Reading passage »
=== Begin Enclosure ===
Now, the bigger charge is about Halep’s ABP, which was sanctioned in May. Halep had 56 blood samples in her ABP, but only 51 were considered valid by the ITIA’s panel. Certain samples were flagged for irregularities — all in 2022. Now, there weren’t any blood samples taken from April 28 to August 5, so the ITIA’s opinion on Halep’s blood doping is just that — opinion. However, looking at her tests in March compared to those in late August and September, the irregularities allege that Halep was blood doping of some kind in order to peak for both Wimbledon and the US Open.

To quote Whoopi Goldberg, Halep is in danger, girl. The ITIA wanted to give her a six-year sentence with their findings, but a panel declined that option. I think if Halep only had the Roxadustat charge from the one sample, she would have only had a two-year ban because at the end of the day, the athlete is in charge of what they are putting in their body. Athletes sign off annually on anti-doping training, legally binding that what shows up in their test is on them — not their coach, team, agent, etc. I believe Halep & co. ultimately know that she was never going to have the provisional suspension lifted automatically, but they still threw whatever theory at the wall to see what would stick to help her case.
=== End Enclosure ===
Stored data
=== Begin Enclosure ===
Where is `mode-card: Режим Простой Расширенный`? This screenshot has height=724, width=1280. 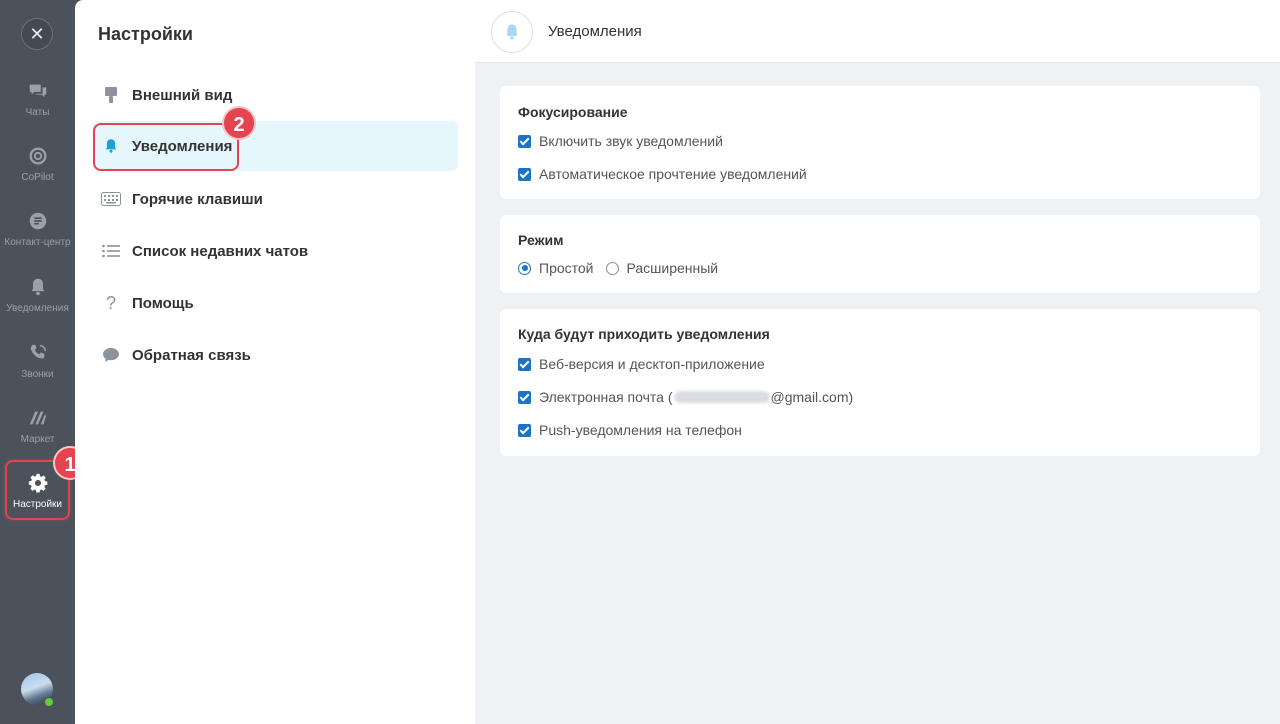 mode-card: Режим Простой Расширенный is located at coordinates (880, 254).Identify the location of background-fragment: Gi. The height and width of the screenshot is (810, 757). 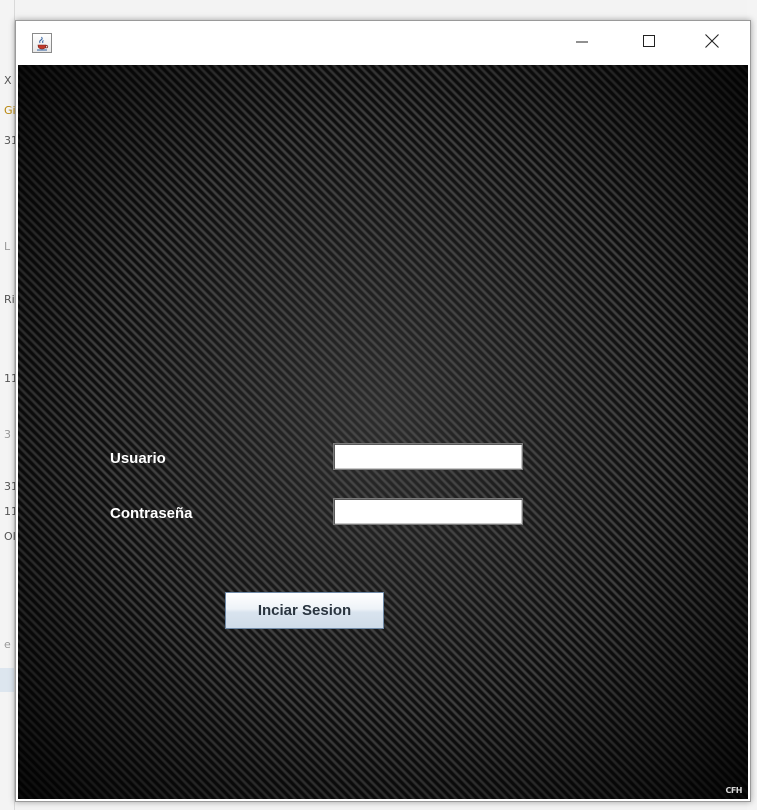
(10, 110).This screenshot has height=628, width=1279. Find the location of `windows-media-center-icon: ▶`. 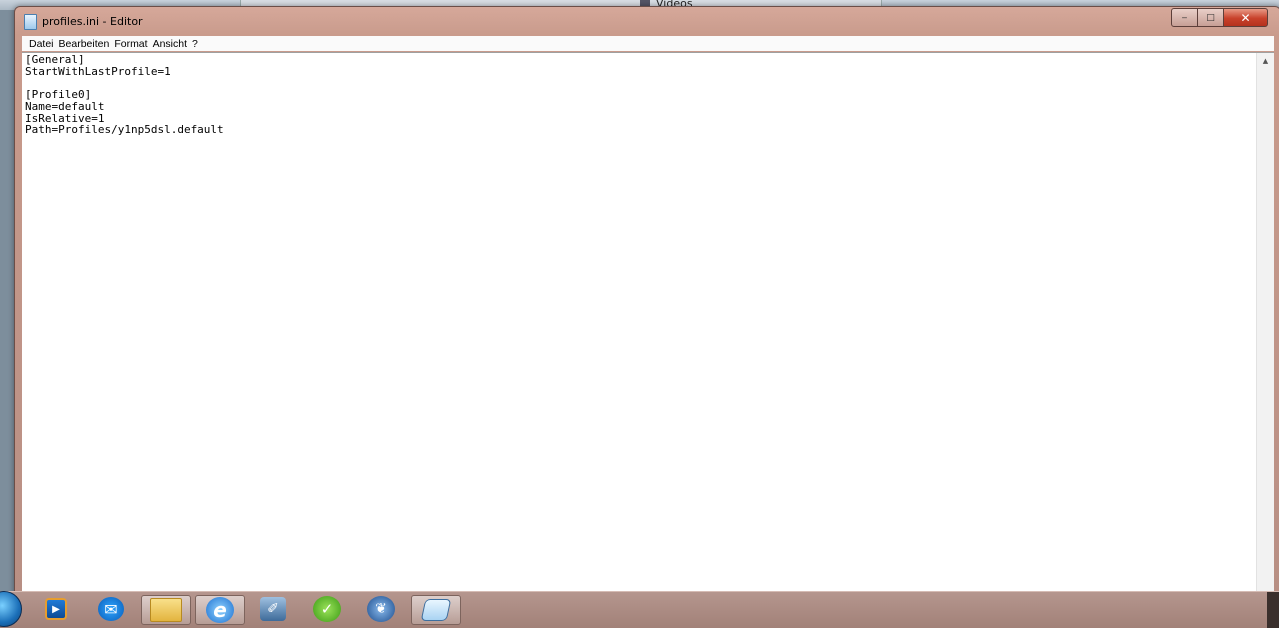

windows-media-center-icon: ▶ is located at coordinates (56, 609). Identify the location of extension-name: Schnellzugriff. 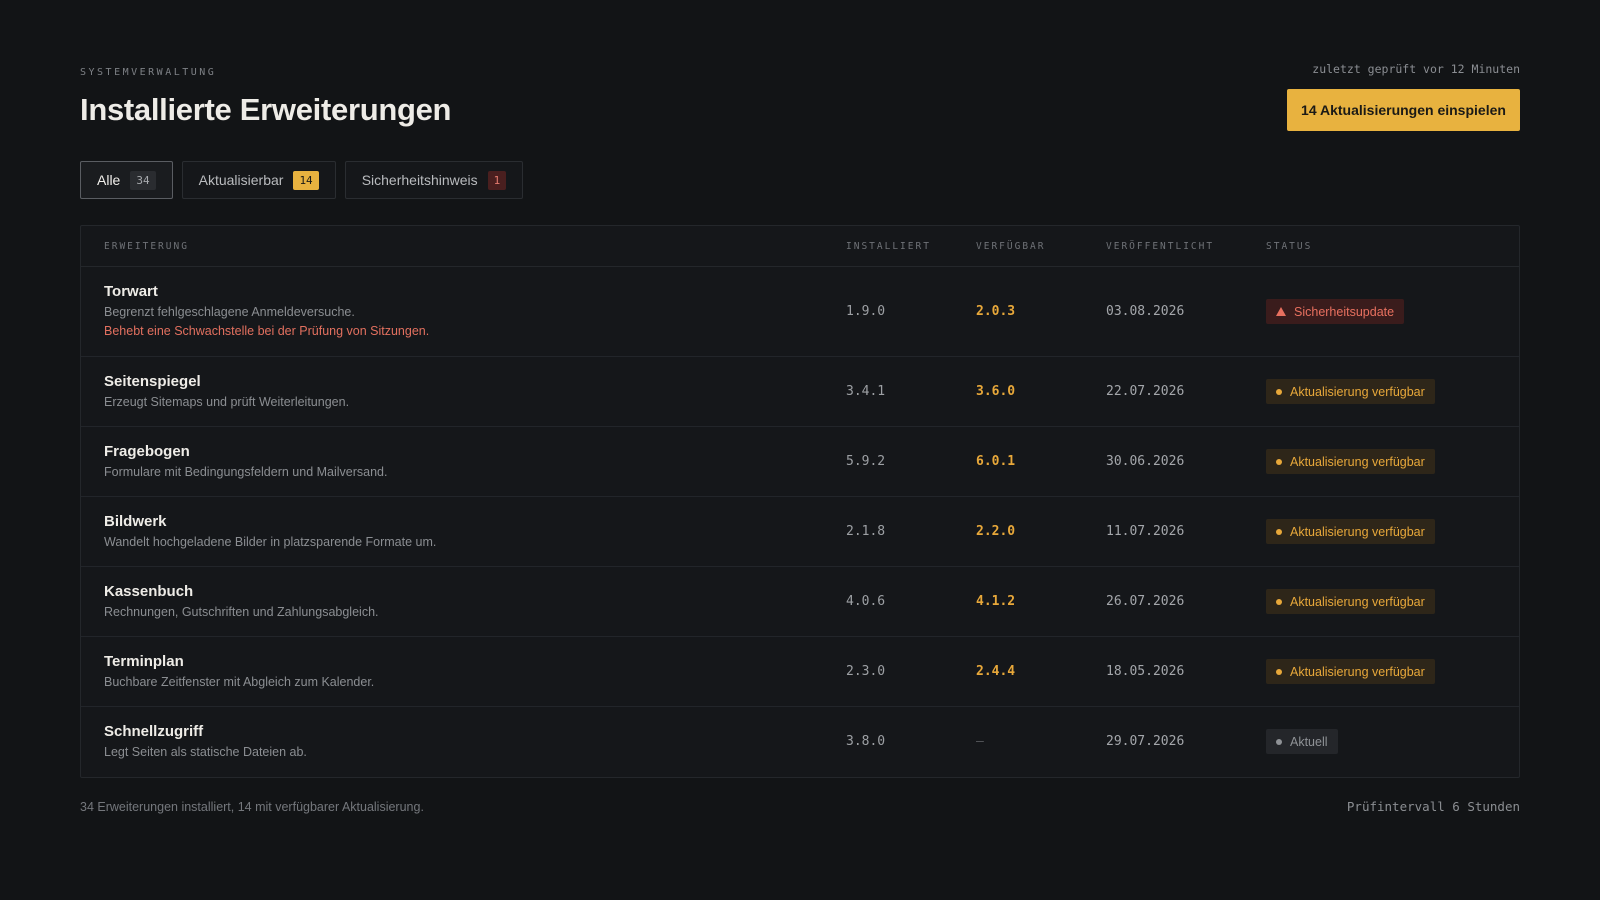
(154, 732).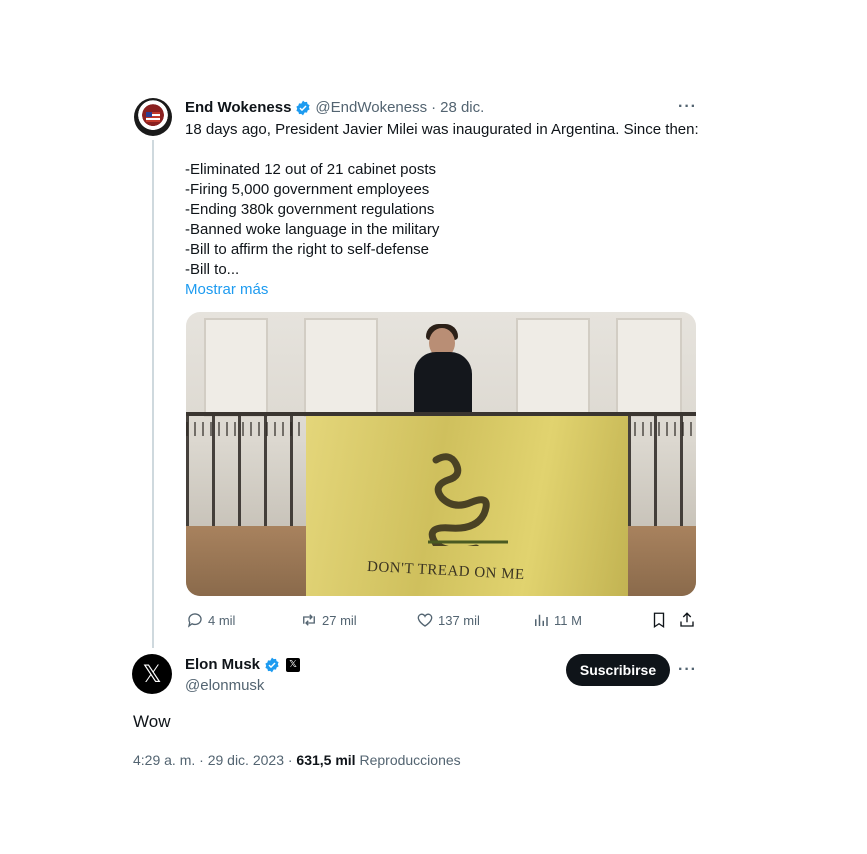 The width and height of the screenshot is (867, 854). I want to click on bookmark-icon, so click(659, 620).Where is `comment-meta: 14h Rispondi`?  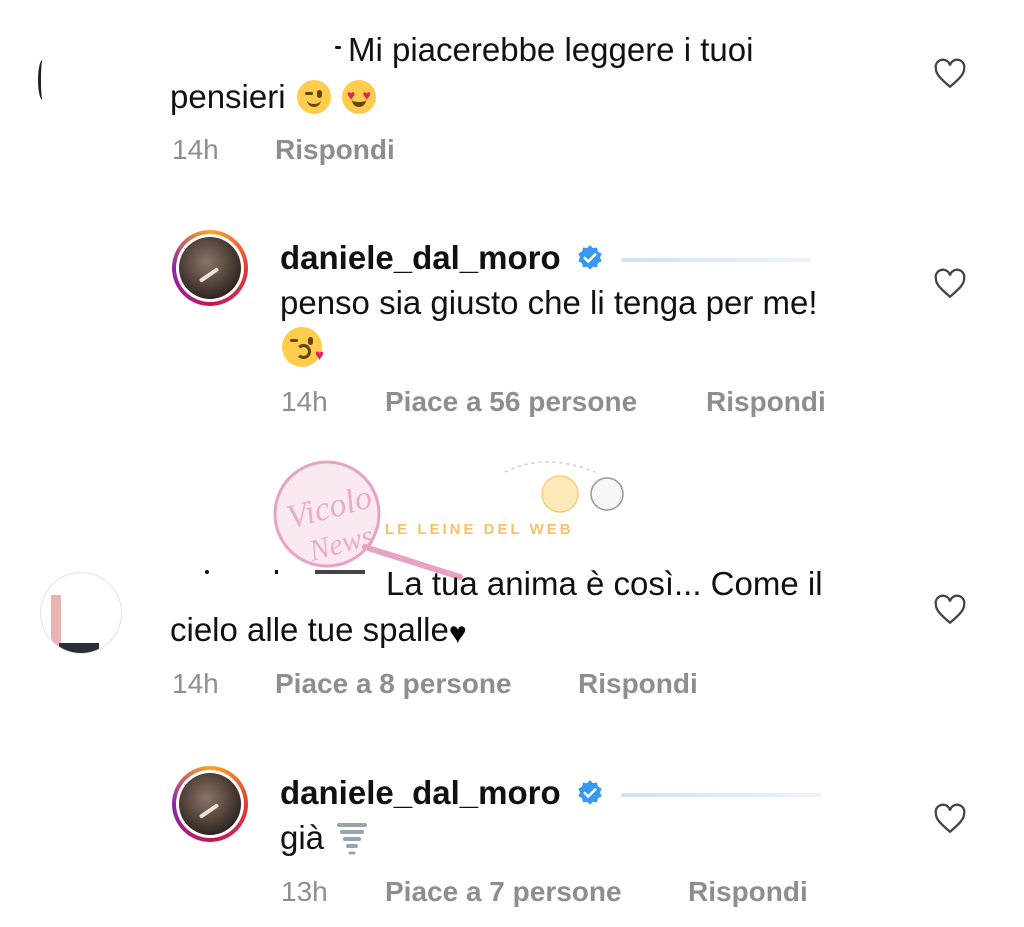 comment-meta: 14h Rispondi is located at coordinates (284, 150).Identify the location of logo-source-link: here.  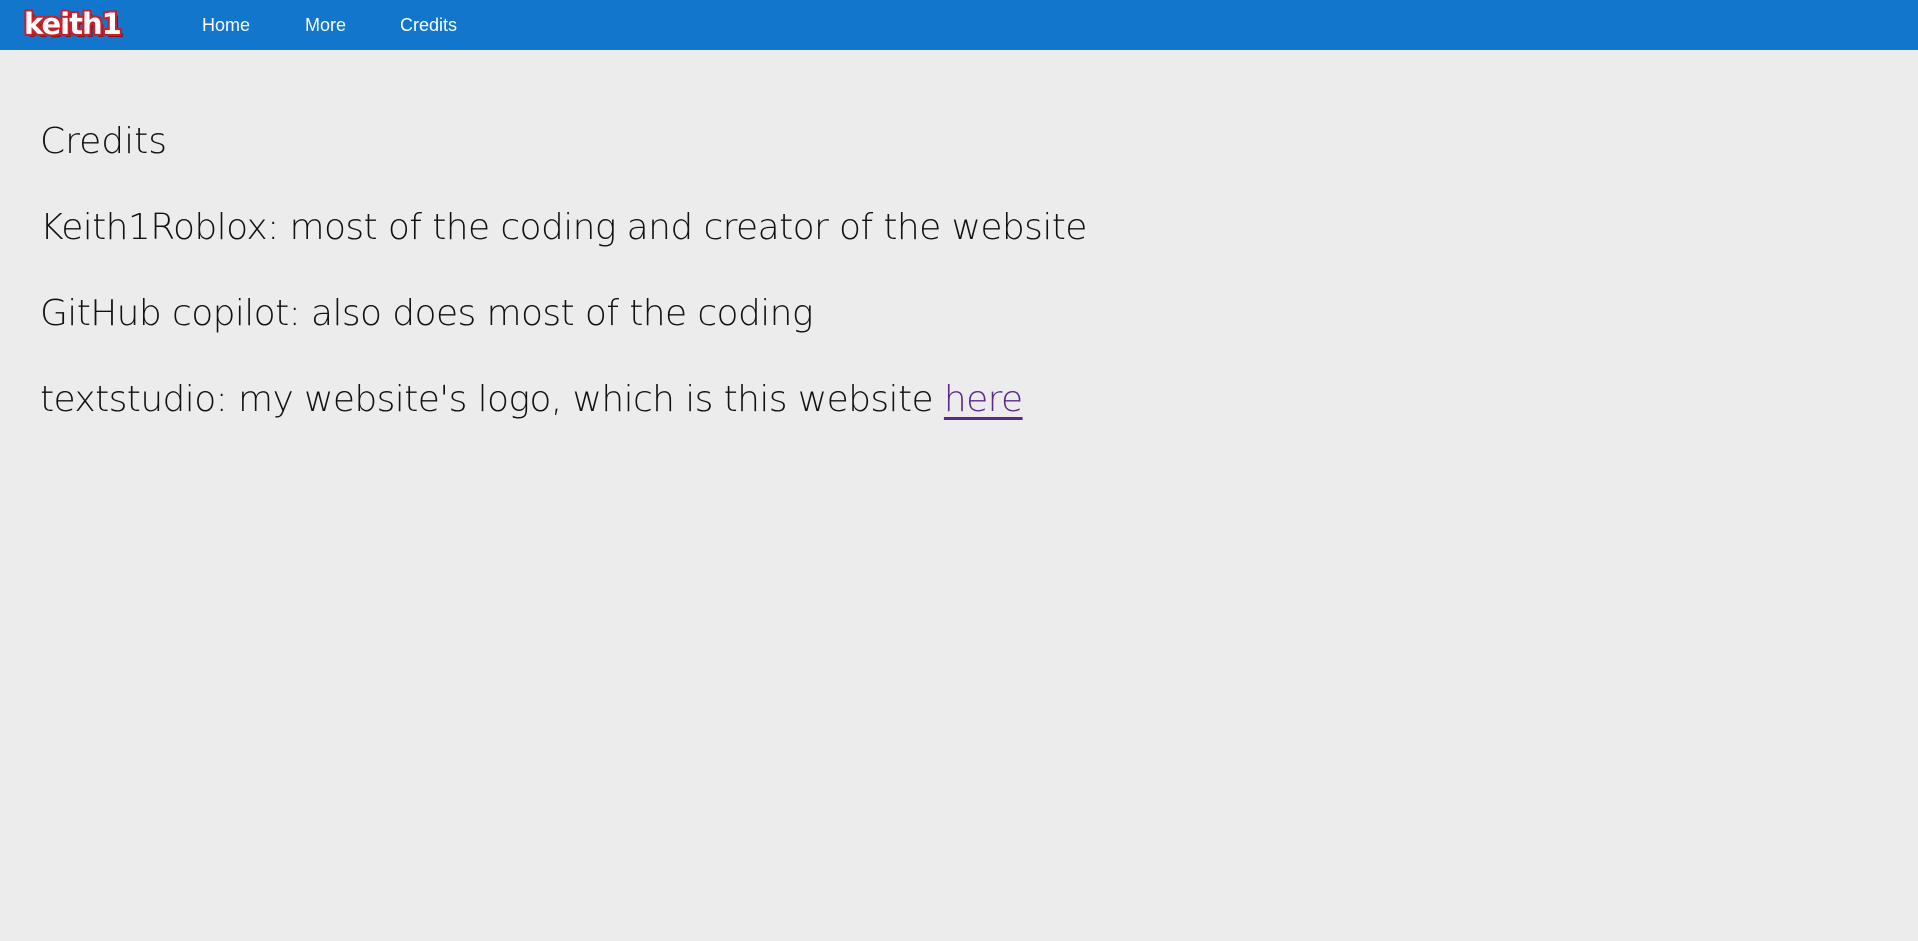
=== End Enclosure ===
Problem to work on » Please copy the part of the Halep doping passage that opens with the words containing "To quote Whoopi" and closes with "help her case.", substituting "interim suspension" for "provisional suspension".

Response to this exercise »
To quote Whoopi Goldberg, Halep is in danger, girl. The ITIA wanted to give her a six-year sentence with their findings, but a panel declined that option. I think if Halep only had the Roxadustat charge from the one sample, she would have only had a two-year ban because at the end of the day, the athlete is in charge of what they are putting in their body. Athletes sign off annually on anti-doping training, legally binding that what shows up in their test is on them — not their coach, team, agent, etc. I believe Halep & co. ultimately know that she was never going to have the interim suspension lifted automatically, but they still threw whatever theory at the wall to see what would stick to help her case.